[Stored data]

*-*-*

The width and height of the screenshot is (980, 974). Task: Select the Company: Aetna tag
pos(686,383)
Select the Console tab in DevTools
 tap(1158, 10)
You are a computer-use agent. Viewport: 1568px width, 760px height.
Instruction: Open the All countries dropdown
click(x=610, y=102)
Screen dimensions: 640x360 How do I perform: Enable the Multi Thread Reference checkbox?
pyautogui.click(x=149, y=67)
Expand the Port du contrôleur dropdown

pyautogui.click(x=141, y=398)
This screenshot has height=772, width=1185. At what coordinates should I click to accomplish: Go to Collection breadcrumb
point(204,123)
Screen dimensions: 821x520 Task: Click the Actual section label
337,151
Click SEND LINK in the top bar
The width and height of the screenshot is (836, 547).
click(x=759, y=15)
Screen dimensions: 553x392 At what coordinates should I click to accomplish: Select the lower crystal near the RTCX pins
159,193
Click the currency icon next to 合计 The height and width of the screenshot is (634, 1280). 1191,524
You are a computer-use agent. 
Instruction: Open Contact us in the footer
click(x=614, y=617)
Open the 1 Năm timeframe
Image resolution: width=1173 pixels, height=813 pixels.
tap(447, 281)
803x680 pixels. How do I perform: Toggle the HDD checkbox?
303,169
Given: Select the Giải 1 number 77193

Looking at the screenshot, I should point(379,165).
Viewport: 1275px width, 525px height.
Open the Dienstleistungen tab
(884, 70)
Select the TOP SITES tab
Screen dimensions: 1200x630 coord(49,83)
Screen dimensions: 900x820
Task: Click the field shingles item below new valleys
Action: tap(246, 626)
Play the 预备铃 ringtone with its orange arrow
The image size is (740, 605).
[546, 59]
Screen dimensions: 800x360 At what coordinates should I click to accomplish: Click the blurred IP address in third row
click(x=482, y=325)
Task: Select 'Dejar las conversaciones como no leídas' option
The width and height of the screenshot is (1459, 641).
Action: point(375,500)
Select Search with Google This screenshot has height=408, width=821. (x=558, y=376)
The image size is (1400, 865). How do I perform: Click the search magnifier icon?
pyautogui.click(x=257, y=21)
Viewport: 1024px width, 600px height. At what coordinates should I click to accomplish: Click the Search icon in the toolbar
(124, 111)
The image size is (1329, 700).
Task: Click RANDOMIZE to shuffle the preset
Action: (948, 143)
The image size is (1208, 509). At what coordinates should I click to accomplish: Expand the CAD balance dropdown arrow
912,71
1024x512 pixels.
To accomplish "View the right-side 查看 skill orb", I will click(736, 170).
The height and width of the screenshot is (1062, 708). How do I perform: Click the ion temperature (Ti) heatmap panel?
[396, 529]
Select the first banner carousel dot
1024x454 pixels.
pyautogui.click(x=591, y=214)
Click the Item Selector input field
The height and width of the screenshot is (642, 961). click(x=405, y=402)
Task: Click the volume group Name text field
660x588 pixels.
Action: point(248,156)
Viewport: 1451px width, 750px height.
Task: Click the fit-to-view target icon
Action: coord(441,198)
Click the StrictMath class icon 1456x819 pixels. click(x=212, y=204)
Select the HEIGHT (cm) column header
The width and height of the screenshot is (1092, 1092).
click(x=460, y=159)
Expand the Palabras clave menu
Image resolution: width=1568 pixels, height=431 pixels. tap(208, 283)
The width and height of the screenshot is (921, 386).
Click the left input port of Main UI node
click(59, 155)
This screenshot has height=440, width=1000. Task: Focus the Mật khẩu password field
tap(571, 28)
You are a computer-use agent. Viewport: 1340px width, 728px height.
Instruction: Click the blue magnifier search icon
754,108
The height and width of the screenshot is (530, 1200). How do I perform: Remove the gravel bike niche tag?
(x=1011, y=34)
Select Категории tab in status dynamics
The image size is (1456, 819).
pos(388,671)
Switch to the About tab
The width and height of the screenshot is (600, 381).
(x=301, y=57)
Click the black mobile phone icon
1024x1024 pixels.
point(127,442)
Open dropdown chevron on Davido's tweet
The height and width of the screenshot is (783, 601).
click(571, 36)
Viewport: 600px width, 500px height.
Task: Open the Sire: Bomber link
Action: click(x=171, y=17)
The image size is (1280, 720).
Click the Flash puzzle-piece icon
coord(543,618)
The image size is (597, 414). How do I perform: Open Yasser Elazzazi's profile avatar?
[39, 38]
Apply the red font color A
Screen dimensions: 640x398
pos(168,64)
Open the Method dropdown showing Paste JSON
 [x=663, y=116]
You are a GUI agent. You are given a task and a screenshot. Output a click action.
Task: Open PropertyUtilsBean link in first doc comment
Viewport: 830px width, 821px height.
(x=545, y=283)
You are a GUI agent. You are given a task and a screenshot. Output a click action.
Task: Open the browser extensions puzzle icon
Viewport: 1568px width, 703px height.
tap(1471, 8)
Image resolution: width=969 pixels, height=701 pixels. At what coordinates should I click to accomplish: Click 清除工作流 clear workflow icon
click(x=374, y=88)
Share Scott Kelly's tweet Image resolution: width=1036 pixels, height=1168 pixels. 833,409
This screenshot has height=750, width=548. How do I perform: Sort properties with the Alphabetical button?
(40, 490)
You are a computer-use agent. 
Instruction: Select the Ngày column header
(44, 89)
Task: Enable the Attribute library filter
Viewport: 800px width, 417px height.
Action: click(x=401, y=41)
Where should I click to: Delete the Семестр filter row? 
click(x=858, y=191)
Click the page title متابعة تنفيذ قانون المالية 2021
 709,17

*-*-*

▶ **What this task involves**
Please return each line of the data above in which the word "computer" occurs.

▶ **Output**
You are a computer-use agent. Viewport: 1568px width, 760px height.
You are a computer-use agent. 
You are a computer-use agent. Viewport: 1340px width, 728px height.
You are a computer-use agent. 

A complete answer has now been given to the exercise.